That development has been matched by an increase in web payments, according to data from the Nigeria Inter-Bank Settlement System (NIBSS), which is owned by the main bank and certified banks.
In 2016, there were 14 million web payments worth a total 132 billion naira ($420 million). Transactions jumped to 29 million worth 185 billion in 2017 and in the first quarter of 2018 there were almost 10 million worth 61 billion.
With a young population of almost 190 million, increasing smart phone usage and falling information expenses, Nigeria has actually long been seen as a great opportunity for online businesses - once consumers feel comfortable with electronic payments.
Online gaming firms say that is taking place, though reaching the 10s of millions of Nigerians without access to banking services stays a difficulty for pure online merchants.
British online wagering company Betway opened its very first African company in Kenya in 2015, followed by Uganda, Ghana and South Africa.
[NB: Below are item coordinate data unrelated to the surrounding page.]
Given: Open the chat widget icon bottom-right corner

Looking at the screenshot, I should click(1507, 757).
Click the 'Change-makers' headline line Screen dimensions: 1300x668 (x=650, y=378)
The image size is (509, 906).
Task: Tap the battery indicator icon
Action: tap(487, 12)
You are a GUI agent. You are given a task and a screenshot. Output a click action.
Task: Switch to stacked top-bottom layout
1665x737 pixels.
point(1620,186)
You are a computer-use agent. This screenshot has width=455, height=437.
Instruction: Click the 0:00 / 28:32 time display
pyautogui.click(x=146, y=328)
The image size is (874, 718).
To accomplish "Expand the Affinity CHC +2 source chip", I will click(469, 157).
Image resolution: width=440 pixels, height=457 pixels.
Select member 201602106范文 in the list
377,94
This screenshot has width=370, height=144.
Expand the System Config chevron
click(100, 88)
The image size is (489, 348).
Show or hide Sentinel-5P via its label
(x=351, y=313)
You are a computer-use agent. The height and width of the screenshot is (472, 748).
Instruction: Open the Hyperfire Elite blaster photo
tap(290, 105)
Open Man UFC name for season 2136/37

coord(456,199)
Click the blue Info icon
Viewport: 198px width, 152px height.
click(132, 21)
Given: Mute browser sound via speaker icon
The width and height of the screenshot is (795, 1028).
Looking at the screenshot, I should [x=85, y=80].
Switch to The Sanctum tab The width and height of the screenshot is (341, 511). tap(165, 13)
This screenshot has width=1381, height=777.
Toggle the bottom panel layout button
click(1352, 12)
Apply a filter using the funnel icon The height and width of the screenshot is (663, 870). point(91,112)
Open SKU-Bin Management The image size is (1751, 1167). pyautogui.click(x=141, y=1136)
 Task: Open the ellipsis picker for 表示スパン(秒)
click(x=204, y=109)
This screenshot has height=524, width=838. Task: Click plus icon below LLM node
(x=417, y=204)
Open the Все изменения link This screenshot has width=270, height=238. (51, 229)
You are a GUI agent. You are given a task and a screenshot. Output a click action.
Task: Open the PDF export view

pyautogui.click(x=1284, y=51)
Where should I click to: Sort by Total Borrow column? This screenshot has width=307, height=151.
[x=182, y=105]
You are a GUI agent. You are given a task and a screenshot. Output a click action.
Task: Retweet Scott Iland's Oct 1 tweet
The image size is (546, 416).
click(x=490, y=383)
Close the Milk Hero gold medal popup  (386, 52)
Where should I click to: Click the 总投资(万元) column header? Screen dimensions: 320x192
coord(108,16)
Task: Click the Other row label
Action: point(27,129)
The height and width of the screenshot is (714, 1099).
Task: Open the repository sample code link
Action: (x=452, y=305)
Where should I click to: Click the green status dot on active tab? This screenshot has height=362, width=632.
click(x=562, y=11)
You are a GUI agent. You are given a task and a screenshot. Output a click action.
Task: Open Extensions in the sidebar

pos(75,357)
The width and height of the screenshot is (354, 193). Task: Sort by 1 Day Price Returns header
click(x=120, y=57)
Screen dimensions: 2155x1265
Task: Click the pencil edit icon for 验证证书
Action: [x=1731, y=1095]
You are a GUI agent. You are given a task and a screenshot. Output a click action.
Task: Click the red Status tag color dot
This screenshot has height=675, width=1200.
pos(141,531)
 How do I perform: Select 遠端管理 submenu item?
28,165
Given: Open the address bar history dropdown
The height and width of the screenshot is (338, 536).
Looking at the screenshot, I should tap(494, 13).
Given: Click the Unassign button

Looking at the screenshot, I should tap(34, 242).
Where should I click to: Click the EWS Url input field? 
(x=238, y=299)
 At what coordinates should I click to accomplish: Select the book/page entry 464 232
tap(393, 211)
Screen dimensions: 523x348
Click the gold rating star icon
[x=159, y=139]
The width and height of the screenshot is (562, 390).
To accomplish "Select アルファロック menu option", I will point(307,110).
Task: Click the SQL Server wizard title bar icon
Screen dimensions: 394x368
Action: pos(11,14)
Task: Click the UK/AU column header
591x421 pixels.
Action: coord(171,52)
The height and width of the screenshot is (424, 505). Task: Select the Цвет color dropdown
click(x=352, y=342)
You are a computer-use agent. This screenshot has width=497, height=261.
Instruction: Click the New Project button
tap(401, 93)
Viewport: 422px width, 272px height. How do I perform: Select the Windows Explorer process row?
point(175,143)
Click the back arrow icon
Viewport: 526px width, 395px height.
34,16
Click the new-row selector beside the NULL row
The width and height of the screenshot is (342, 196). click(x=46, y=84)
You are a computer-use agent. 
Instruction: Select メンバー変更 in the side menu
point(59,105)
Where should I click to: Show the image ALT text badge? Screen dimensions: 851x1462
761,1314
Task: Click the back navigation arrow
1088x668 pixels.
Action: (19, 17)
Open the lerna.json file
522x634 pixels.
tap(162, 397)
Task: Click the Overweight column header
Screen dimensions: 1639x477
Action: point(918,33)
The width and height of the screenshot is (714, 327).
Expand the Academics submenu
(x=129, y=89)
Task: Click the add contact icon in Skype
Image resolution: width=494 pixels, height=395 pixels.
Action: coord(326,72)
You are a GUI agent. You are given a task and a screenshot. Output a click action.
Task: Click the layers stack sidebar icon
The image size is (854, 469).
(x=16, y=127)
It launched in Nigeria in January.
"There is a progressive shift to online now, that is where the industry is going," Betway's Nigeria manager Lere Awokoya stated.
"The development in the number of fintechs, and the federal government as an enabler, has actually assisted business to thrive. These technological shifts encouraged Betway to begin operating in Nigeria," he stated.
FINTECH COMPETITION
sports betting firms capitalizing the soccer frenzy worked up by Nigeria's involvement on the planet Cup say they are finding the payment systems produced by regional startups such as Paystack are proving popular online.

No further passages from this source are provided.